É exatamente o contrário: a Grécia poderá tornar-se um sinal de esperança para a democracia na Europa. Ex oriente lux! Com a crise do euro, a democracia assumiu na Europa um carácter autoritário. O então presidente da Comissão Europeia, Manuel Barroso, disse em 2011 que os mercados estão impacientes: "A democracia é muito lenta." Isso pesa muito sobre o continente. A democracia degenerou numa dominação de tecnocratas por tecnocratas para os tecnocratas - o que vale já não é a frase de Lincoln do "governo do povo pelo povo e para o povo", mas sim a de Lenine: "um comitê de gestão dos negócios da burguesia".

A crise do euro dura já há cinco anos. Há muito se tornou uma doença crônica. A receita da poupança da Dra. Merkel já não funciona. A Grécia vai votar no dia 25 de janeiro. Um governo de esquerda poderá, nessa altura, pregar um valente susto aos médicos infelizes do neoliberalismo.

Alexis Tsipras, o novo farol da esquerda europeia, não é um lunático. Não quer sair da UE, e nem sequer põe o euro em questão. Mas quer desmantelar as medidas de austeridade brutais que a Europa e o FMI impuseram ao seu país. Quer aumentar os impostos, subir o salário mínimo, distribuir senhas de refeição aos mais pobres e cuidados de saúde gratuitos aos desempregados.

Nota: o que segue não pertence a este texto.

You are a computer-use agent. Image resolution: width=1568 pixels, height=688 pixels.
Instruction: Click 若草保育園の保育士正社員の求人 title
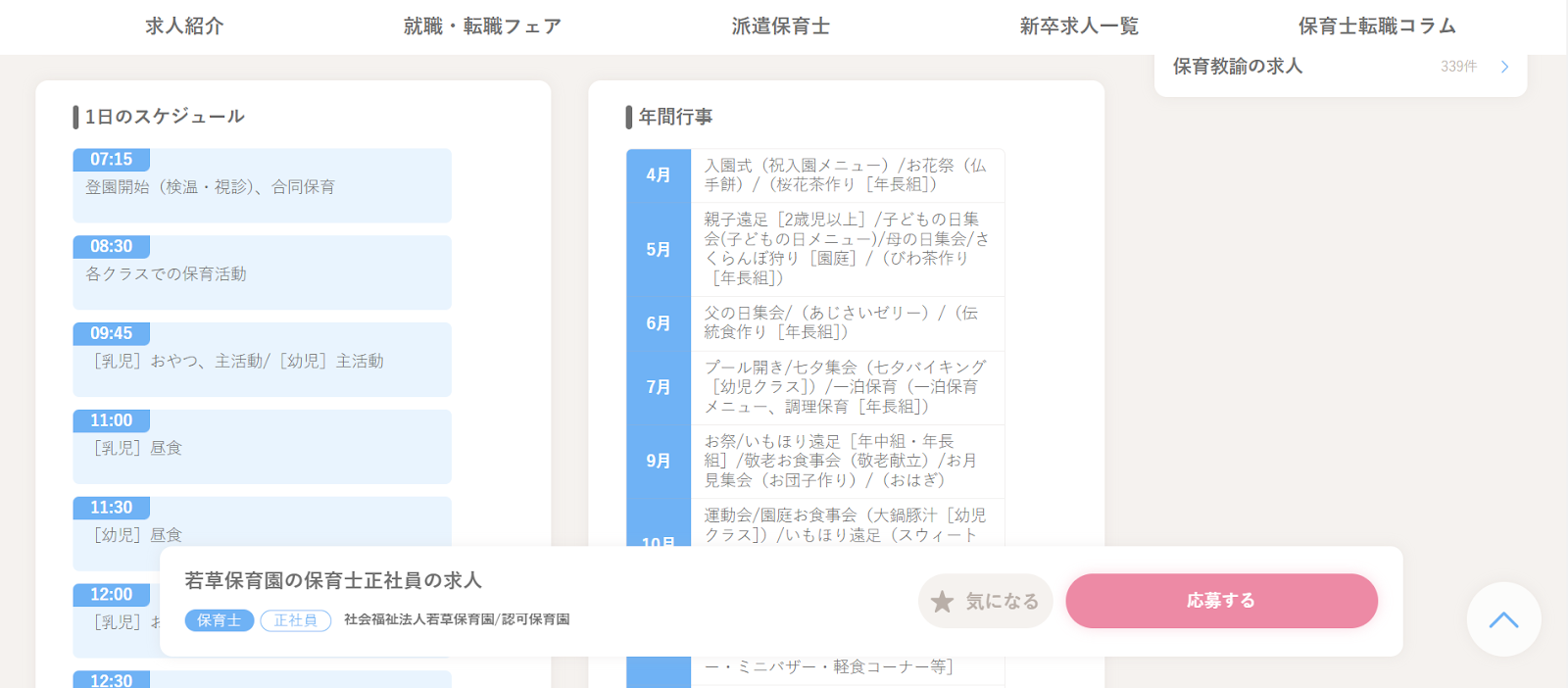(333, 580)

Isso é Europa. Entre as suas reivindicações há uma que se distingue especialmente: o corte de cabelo [a redução da dívida]. Isso é revolucionário, na verdade - mas necessário. A Grécia tem de se libertar da sua dívida. O reembolso é impossível.

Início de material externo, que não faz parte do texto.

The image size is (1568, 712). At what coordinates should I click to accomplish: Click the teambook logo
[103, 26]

A Grécia está morrendo. Seis anos de recessão, um desemprego que ascende a 26%, e, para os jovens, a mais de 50%, uma queda de salários de 23% entre 2010-2013. A percentagem de pobres e socialmente excluídos atinge 36% - um aumento de cerca de sete pontos percentuais desde o início da crise.

Sim, a Grécia está de novo a gerar um pequeno excedente - mas apenas antes do pagamento do serviço da dívida. O ônus que os credores lhe impõem é uma pedra de moinho presa às pernas da Grécia.

Nada contra a poupança. Mas quem na crise poupa está tramado. Avisos não faltaram. Mas Angela Merkel e os ideólogos da chancelaria não quiseram admitir isto: é certo que, em alemão, a palavra para "orçamento do Estado" quer dizer também "governo da casa", mas o orçamento não se pode reger pelas regras domésticas das donas de casa da Suábia. Mas não havia quem pudesse dissuadir a filha do pastor Merkel a abdicar da sua religião de culpa mascarada de economia.

Por que motivo hão-de sofrer os gregos? Como castigo pelos pecados do passado? Como um aviso para os outros países endividados? Para que Angela Merkel possa dizer aos seus constituintes que não dará dinheiro alemão aos preguiçosos europeus do sul?

Tsipras já no pico da crise da dívida tinha pressentido que o que está em questão não é a dívida, mas forçar a Europa a sujeitar-se a um jugo neoliberal: "Esta estratégia utiliza a chantagem política e financeira para convencer os europeus ou para os forçar a aceitar a austeridade sem resistência." E o filósofo italiano Paolo Flores d'Arcais adverte que, enquanto alguns países funcionarem como exército de reserva industrial (de trabalhadores) para as empresas que querem reduzir os salários e terceirizar a sua produção, não haverá futuro europeu.

Esse é o problema: na crise do euro, Merkel segue desde o início uma estratégia surreal. Queremos manter a união monetária, porque as nossas exportações beneficiam dela e porque tememos as consequências políticas do colapso. Mas a condição do êxito da moeda comum - a união política -, não a queremos criar.

A falta de visão de Merkel, que é considerada como uma força na política interna alemã - tão miserável é a política interna alemã - conduz a Europa ao desastre. Helmut Kohl há muito havia proposto, em conjunto com o presidente francês, um plano de dez anos para a união fiscal.